The method will usually involve those sourcing the funding to set up websites and use modern social media techniques alongside traditional networking such as family and friends to reach out to investors.
The NFIB’s proactive intelligence team has said that this type of investment is growing rapidly in popularity, and being primarily internet based, will be exploited by “boiler rooms” looking for new ways to target well meaning investors.
There are 3 types of crowdfunding:
- Donation or reward crowdfunding – People want to donate because they want to support the organisation or cause. Rewards can be offered such as free gifts or concert tickets but “donors” often expect nothing back.
- Debt crowdfunding or peer-to-peer lending – This enables investors to lend money to good causes whilst bypassing the banking system. Investors can expect their money to be returned with interest.
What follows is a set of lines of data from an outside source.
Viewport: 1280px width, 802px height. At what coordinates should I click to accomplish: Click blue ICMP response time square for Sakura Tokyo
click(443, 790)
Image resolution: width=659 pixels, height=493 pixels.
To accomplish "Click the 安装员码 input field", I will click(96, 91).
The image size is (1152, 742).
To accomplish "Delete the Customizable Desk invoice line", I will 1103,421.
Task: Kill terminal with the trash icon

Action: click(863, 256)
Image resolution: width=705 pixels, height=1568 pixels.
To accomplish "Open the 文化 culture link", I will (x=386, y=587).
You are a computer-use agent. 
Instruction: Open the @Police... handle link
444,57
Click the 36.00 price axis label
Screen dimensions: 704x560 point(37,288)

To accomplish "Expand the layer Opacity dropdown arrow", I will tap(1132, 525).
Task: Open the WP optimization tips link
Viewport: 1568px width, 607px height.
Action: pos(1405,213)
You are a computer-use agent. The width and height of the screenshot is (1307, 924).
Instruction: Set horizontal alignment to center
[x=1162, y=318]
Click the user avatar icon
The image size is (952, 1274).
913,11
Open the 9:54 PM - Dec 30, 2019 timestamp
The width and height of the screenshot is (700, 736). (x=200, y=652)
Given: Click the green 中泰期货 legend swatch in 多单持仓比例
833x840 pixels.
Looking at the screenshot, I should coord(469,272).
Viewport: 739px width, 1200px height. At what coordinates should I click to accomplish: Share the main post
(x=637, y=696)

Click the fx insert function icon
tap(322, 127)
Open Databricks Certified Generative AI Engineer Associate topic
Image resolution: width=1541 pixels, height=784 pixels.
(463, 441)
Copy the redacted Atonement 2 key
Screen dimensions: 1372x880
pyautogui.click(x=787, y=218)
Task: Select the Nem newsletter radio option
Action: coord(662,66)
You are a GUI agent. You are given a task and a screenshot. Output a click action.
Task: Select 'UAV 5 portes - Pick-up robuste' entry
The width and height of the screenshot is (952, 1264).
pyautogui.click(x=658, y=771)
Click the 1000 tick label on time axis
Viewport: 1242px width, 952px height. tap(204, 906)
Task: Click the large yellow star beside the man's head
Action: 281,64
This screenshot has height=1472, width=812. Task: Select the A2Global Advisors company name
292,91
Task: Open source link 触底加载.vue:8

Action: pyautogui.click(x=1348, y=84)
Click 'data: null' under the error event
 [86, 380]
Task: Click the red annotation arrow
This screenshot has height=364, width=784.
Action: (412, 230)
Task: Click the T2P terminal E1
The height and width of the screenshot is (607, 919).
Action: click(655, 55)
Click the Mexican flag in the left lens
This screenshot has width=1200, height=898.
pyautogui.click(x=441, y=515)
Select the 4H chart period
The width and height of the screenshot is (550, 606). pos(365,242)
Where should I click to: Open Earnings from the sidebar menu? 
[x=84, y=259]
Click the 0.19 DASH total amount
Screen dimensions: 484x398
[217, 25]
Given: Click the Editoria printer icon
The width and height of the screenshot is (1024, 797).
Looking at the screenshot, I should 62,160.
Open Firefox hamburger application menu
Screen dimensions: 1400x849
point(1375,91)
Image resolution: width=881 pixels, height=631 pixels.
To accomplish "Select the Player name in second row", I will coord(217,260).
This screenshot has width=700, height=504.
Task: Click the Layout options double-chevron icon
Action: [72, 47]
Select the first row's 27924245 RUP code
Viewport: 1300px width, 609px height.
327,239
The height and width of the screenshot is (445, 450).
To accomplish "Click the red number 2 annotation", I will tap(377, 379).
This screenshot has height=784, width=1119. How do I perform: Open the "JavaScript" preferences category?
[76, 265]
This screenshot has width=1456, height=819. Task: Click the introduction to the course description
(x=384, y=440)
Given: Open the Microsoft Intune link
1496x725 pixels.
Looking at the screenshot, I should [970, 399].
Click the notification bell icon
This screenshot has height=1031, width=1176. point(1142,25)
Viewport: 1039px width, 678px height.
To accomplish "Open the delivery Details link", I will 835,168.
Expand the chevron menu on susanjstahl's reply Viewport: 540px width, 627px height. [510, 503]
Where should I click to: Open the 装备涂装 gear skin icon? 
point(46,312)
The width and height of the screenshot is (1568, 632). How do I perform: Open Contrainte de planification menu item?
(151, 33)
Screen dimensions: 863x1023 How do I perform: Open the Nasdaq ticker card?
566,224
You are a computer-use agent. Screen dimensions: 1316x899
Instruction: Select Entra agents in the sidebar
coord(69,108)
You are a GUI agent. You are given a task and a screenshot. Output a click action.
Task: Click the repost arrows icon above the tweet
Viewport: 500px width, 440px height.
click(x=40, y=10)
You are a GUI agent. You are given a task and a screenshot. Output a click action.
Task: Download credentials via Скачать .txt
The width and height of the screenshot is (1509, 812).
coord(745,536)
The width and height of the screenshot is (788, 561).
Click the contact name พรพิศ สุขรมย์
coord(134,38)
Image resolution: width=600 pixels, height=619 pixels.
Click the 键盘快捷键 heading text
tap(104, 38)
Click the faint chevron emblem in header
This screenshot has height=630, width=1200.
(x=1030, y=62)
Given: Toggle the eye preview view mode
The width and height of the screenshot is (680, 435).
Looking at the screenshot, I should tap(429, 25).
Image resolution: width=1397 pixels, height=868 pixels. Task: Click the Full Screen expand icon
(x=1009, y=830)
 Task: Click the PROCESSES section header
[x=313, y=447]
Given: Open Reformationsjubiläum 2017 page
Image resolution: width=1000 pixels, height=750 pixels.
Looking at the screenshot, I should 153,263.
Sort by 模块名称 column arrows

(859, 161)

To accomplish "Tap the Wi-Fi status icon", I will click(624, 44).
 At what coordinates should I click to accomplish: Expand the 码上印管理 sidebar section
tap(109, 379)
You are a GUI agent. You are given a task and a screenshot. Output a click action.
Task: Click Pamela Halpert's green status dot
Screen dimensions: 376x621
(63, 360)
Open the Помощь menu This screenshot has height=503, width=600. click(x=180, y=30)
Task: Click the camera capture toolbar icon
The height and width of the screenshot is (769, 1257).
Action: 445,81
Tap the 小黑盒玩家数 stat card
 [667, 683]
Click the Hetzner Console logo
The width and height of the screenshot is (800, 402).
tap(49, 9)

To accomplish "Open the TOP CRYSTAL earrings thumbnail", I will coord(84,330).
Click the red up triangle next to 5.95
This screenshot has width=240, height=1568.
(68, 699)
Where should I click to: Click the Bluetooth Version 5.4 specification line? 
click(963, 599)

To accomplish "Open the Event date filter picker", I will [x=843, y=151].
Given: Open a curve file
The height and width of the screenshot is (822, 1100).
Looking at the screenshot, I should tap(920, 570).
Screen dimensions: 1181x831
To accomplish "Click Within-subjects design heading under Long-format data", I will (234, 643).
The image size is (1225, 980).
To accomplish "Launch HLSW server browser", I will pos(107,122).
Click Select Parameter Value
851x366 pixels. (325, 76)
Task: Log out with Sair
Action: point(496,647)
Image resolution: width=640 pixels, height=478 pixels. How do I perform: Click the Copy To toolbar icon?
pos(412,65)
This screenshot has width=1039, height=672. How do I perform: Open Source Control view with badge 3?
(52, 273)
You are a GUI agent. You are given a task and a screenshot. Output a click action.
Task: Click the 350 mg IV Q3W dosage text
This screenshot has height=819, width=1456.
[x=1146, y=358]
- Equity crowdfunding – This is an investment in exchange for equity such as shares or a small stake in a business or project.
The Financial Conduct Authority (FCA) offers advice in relation to crowdfunding and they make it clear that whilst they do regulate peer to peer and equity based schemes, they consider them to be “high risk”. The FCA does not regulate any donation or reward crowdfunding. For more information about crowdfunding and the potential risks please see the information on FCA website.
The NFIB’s proactive intelligence team spoke to convicted fraudster and they said: “Commission or charges of 80% for crowd funding and peer to peer will be the next biggest fraud boiler rooms will utilise as it’s difficult to regulate. Fraudsters are likely to return to the UK from the rooms abroad for crowd funding opportunities. This will be the next biggest scam for boiler rooms”.
Protect yourself against investment fraud
- If you’re considering any type of investment, always remember: if it seems too good to be true, then it probably is. High returns can only be achieved with high risk.
- If you get a call out of the blue, be wary; if in doubt don’t be polite, just hang up.
- Take the time to seek independent legal or financial advice before making a decision.
- Always check the credentials of the company you’re dealing with. Check for known fraudulent organisations at the FCA.